Poor ETF liquidity quietly costs in three ways: wider entry and exit spreads, larger price slippage on bigger orders, and tracking error that drifts further from the underlying index than expected. None show up on the marketing page. All show up on your contract note.
Step 1: Check the bid-ask spread on the order book
Open the live order book of any ETF. The best buy price (bid) and the best sell price (ask) sit at the top. The gap between them is the spread. A liquid ETF has a tight spread — usually under 0.10 percent of the price. An illiquid ETF can show 0.5 to 2 percent or worse.
Run this rule. If you would not accept a 0.5 percent fee on a savings account, do not accept it on an ETF spread either.
Step 2: Look at average daily traded volume
Volume tells you how often the ETF actually trades. A healthy ETF trades thousands of units a day. An unhealthy one might show single-digit transactions on most days. Average over the past 30 days, not just yesterday.
| Avg daily volume (units) | Liquidity rating |
|---|---|
| Below 5,000 | Avoid for retail |
| 5,000 to 50,000 | Acceptable for small orders |
| 50,000 to 5,00,000 | Good for most retail |
| Above 5,00,000 | Excellent |
Volume thresholds shift with the underlying. A Nifty 50 ETF needs higher absolute volume than a niche sector ETF to be considered equally liquid in its category.

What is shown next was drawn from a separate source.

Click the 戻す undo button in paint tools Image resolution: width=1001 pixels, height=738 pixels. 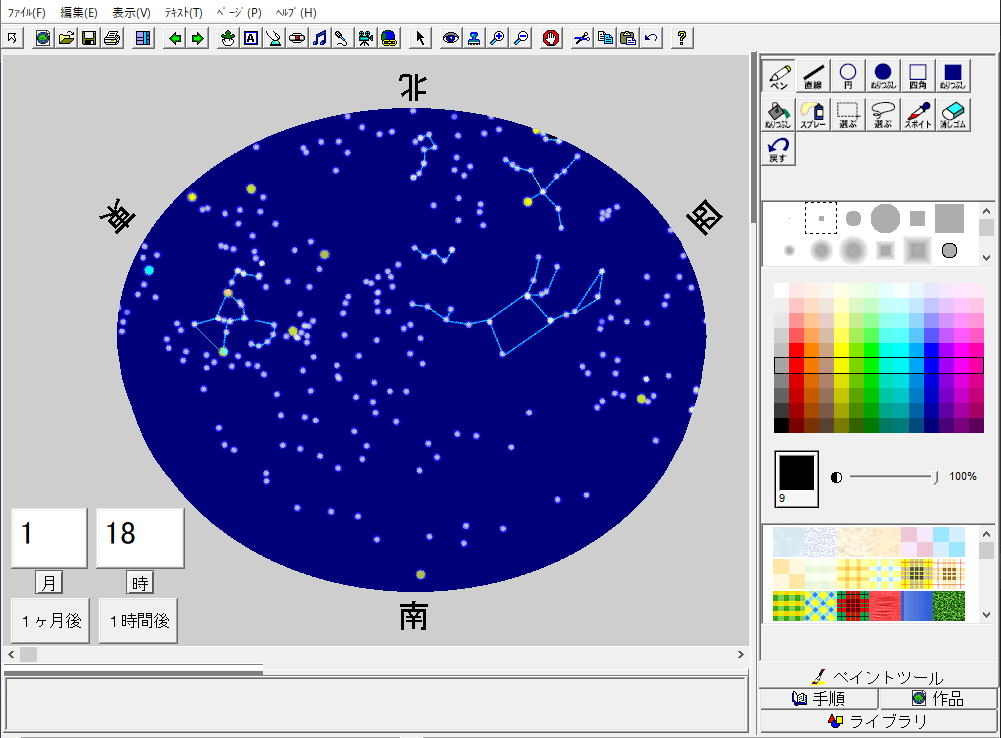click(x=778, y=150)
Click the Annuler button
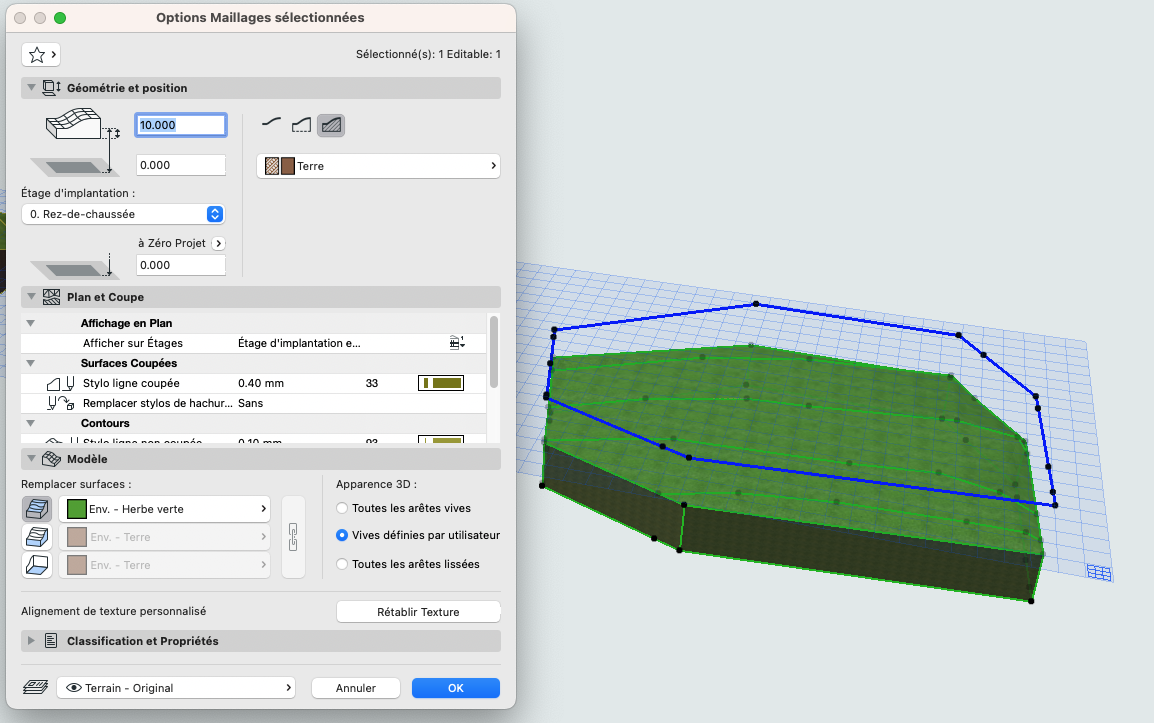Image resolution: width=1154 pixels, height=723 pixels. click(355, 688)
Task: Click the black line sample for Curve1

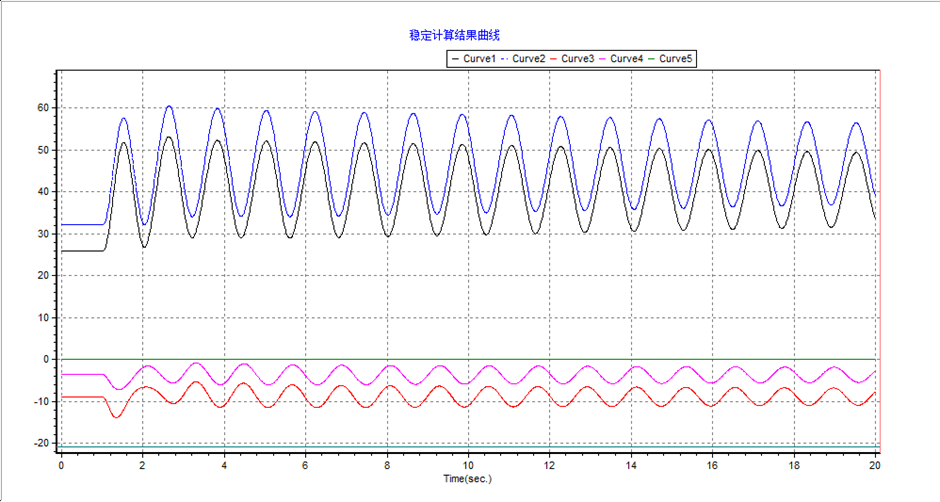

Step 3: Estimate your impact cost
Impact cost is the price you pay for being a big buyer in a small market. If your order is 1 percent of an ETF's daily volume, the impact is small. If your order is 30 percent of daily volume, the price moves against you the moment you place it.
A simple test. Look at the order book depth — the visible buy and sell orders for the next 5 to 10 price levels. If your order size fits comfortably within the visible depth, your impact cost is low. If your order would consume multiple price levels, the cost compounds quickly.
Step 4: Compare market price to NAV
Every ETF has two numbers — its market price (what people are paying right now) and its NAV (the actual value of the underlying basket). In a liquid ETF, these stay within 0.10 to 0.20 percent of each other. In an illiquid ETF, they can drift 1 to 3 percent apart.
Live NAV updates appear on the AMC website and on most broker terminals. Bookmark both. A persistent gap is a warning sign — you are paying more than the underlying assets are worth, or selling for less than they are worth.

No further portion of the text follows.